**Podany fragment**

··········

Niegościnna dla koszykarzy Asseco Arki okazała się włocławska Hala Mistrzów. Żółto-niebiescy ponieśli czwartą porażkę z rzędu, ulegając miejscowemu Anwilowi 78:86. Triple-double w zespole gospodarzy zanotował McKenzie Moore.
Czy Asseco Arka wreszcie odniesie zwycięstwo? To pytanie nurtowało gdyńskich kibiców przed sobotnim pojedynkiem z brązowym medalistą zeszłej kampanii. Niestety, choć w meczu nie brakowało nam ambicji i zaangażowania, to ostatecznie gracze Przemysława Frasunkiewicza ponownie zeszli z boiska pokonani.

··········

**Wpisy zbioru danych**

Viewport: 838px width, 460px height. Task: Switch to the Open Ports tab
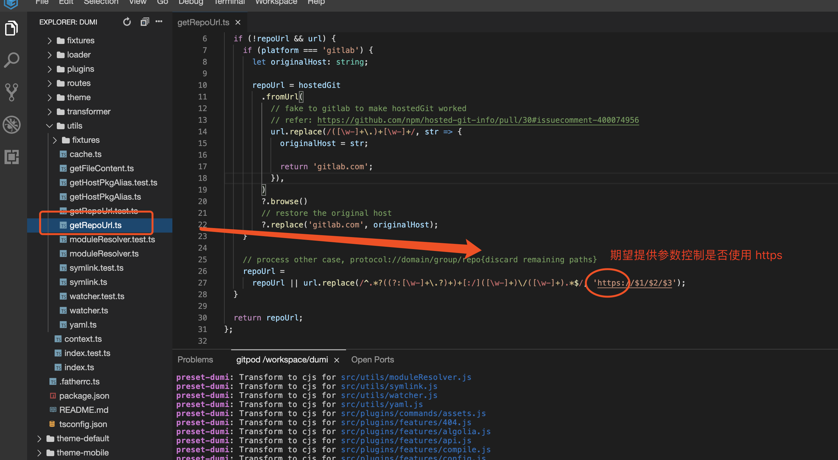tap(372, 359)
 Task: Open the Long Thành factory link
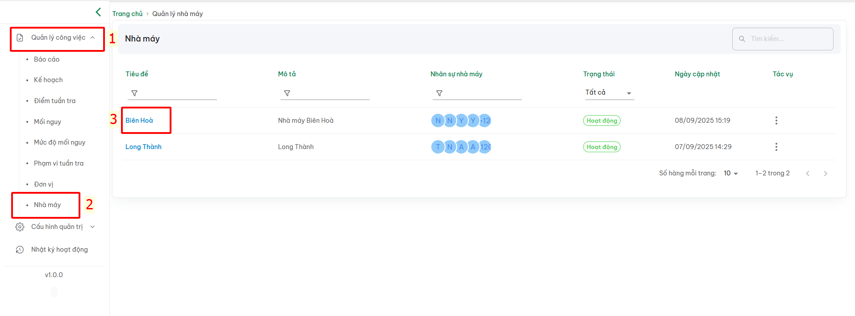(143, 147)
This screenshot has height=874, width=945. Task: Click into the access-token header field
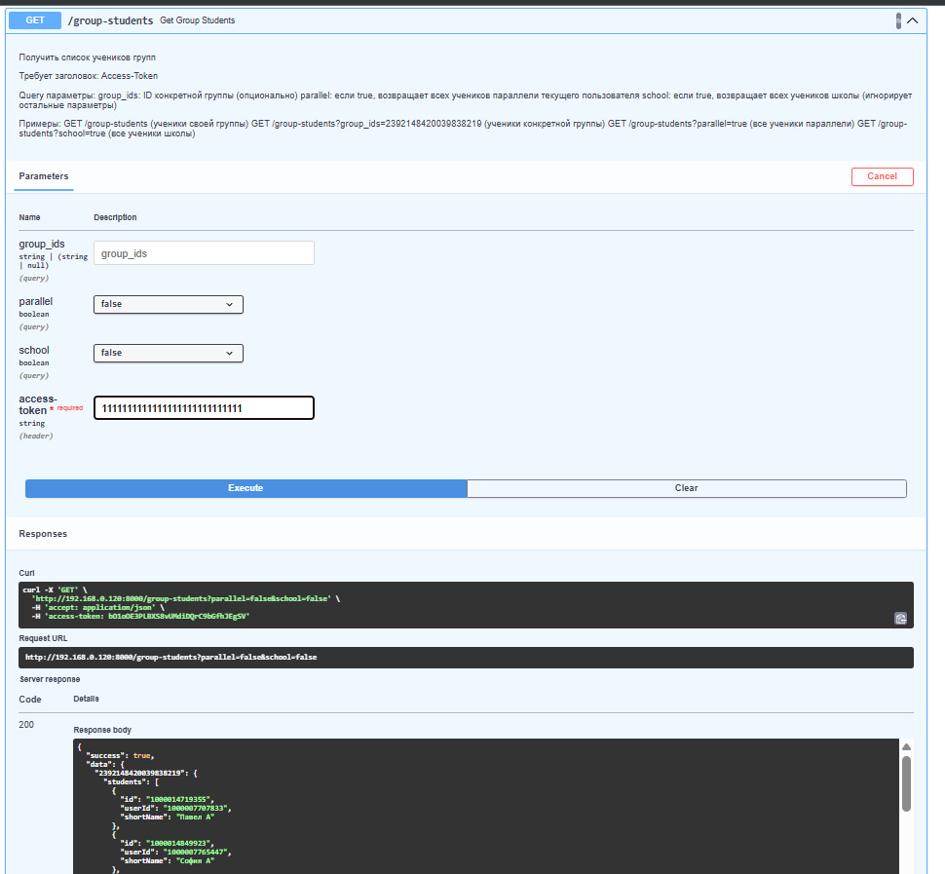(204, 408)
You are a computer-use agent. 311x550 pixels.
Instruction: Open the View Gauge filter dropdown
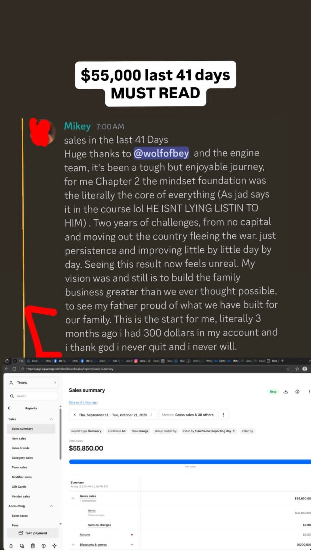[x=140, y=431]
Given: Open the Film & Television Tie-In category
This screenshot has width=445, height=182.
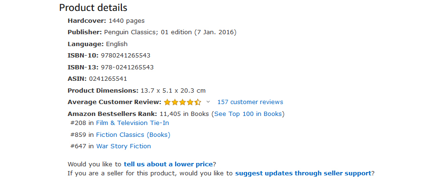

··········

**Treść polecenia**
Powiel w całości fragment o meczu Anwilu z Asseco Arką, nie zmieniając w nim ani jednego znaku. Wpisy stanowią materiał odrębny od podanego fragmentu.

**Odpowiedź pisemna**
Niegościnna dla koszykarzy Asseco Arki okazała się włocławska Hala Mistrzów. Żółto-niebiescy ponieśli czwartą porażkę z rzędu, ulegając miejscowemu Anwilowi 78:86. Triple-double w zespole gospodarzy zanotował McKenzie Moore.
Czy Asseco Arka wreszcie odniesie zwycięstwo? To pytanie nurtowało gdyńskich kibiców przed sobotnim pojedynkiem z brązowym medalistą zeszłej kampanii. Niestety, choć w meczu nie brakowało nam ambicji i zaangażowania, to ostatecznie gracze Przemysława Frasunkiewicza ponownie zeszli z boiska pokonani.